### REQUIREMENT
Replace "Prime logo" with "Prime icon" in the records from the start through the line that contains "Looking at the screenshot, I should (201, 61).", inclusive. Return only those lines, with nothing else changed.

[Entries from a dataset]

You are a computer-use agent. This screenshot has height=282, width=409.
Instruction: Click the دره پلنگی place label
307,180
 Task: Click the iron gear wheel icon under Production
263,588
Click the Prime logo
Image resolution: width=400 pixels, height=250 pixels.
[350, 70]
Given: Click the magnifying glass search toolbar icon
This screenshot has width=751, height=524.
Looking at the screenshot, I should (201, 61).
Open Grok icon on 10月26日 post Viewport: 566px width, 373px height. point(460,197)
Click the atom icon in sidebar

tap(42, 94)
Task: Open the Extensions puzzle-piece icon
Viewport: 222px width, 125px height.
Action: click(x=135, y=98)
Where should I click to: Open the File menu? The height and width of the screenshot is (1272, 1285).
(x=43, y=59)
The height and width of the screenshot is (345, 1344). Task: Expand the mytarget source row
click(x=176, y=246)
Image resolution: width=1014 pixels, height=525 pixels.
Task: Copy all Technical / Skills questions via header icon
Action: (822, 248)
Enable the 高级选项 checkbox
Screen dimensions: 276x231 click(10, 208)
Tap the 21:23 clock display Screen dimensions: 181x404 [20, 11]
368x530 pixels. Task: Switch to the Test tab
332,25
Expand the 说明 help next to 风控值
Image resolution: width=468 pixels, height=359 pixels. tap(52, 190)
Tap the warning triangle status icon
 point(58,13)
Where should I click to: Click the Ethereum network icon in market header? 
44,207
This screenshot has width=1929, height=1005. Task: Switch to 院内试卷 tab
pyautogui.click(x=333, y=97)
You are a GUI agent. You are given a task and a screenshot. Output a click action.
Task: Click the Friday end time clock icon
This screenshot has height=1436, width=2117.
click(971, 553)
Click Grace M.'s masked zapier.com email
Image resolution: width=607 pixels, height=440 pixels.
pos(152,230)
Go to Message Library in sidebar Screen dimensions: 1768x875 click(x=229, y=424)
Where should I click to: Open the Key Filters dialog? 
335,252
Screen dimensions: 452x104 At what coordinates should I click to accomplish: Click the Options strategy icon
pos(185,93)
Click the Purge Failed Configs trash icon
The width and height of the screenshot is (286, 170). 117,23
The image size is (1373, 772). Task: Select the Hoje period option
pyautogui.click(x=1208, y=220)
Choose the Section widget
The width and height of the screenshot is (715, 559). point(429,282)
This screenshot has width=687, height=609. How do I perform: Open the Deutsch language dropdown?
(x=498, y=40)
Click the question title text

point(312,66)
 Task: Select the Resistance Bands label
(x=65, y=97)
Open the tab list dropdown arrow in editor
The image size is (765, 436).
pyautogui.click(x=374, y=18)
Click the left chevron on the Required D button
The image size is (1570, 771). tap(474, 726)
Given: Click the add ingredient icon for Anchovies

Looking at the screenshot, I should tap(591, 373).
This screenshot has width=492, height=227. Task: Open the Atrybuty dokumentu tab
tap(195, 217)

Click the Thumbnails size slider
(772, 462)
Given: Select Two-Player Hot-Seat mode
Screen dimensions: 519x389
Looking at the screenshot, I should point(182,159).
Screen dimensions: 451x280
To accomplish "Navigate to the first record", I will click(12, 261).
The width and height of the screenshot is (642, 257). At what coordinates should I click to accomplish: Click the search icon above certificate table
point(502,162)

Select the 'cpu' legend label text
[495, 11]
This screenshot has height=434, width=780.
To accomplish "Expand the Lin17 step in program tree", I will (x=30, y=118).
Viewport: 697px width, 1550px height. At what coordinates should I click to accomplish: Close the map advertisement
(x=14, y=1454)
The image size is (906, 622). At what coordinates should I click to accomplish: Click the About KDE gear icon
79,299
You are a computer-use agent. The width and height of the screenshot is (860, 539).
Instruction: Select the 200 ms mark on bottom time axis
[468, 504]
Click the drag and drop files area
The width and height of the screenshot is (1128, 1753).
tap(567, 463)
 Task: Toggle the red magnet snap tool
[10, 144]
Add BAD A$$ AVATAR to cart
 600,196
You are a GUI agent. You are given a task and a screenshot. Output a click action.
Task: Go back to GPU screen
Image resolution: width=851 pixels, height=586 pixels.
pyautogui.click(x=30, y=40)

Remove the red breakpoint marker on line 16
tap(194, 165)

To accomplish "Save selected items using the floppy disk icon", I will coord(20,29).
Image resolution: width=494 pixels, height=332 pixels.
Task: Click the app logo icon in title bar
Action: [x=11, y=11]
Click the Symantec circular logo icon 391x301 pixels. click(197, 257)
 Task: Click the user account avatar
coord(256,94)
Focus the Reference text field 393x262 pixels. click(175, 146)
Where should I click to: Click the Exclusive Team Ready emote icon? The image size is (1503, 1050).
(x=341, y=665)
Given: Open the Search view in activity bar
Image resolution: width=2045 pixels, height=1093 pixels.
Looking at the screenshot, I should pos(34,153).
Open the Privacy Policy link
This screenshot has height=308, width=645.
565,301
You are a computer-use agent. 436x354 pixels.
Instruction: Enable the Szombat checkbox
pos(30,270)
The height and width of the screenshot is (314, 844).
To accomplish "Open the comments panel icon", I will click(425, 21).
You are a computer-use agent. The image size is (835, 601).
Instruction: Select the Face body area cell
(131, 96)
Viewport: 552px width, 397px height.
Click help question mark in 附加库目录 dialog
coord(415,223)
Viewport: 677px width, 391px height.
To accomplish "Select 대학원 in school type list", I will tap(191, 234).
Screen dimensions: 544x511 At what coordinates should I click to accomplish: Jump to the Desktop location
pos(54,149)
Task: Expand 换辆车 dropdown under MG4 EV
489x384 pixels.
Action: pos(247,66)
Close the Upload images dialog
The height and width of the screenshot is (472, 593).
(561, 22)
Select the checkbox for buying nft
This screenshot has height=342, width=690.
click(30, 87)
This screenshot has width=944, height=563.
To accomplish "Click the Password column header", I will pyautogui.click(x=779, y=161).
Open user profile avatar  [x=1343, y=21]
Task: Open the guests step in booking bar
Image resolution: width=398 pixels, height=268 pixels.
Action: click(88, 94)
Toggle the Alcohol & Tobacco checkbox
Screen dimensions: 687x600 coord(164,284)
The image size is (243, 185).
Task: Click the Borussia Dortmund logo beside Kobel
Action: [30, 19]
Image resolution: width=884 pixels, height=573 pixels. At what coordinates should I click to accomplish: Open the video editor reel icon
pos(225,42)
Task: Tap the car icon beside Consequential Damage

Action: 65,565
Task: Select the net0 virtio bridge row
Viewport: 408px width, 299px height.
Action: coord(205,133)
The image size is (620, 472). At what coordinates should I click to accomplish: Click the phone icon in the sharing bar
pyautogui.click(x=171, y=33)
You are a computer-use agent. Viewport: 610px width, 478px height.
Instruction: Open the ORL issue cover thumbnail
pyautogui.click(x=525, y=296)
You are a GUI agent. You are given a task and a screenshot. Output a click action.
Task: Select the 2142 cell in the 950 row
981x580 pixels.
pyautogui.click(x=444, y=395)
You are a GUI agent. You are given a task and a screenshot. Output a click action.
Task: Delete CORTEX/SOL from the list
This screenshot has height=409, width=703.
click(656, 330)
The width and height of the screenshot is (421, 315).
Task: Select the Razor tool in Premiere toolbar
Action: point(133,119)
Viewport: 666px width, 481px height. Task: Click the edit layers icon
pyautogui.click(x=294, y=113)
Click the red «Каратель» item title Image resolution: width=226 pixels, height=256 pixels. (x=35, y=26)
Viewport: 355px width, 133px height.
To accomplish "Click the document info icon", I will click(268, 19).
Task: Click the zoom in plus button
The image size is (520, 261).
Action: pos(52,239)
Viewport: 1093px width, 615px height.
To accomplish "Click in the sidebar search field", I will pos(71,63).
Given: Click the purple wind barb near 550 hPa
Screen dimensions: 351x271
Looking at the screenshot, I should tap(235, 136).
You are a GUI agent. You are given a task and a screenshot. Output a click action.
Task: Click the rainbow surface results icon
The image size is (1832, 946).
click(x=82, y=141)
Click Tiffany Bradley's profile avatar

### SOLUTION TO THIS EXERCISE
You are a computer-use agent. This screenshot has height=282, width=409.
Instruction: Click the دره پلنگی place label
307,180
 Task: Click the iron gear wheel icon under Production
263,588
Click the Prime icon
Image resolution: width=400 pixels, height=250 pixels.
[350, 70]
Given: Click the magnifying glass search toolbar icon
This screenshot has width=751, height=524.
Looking at the screenshot, I should (201, 61).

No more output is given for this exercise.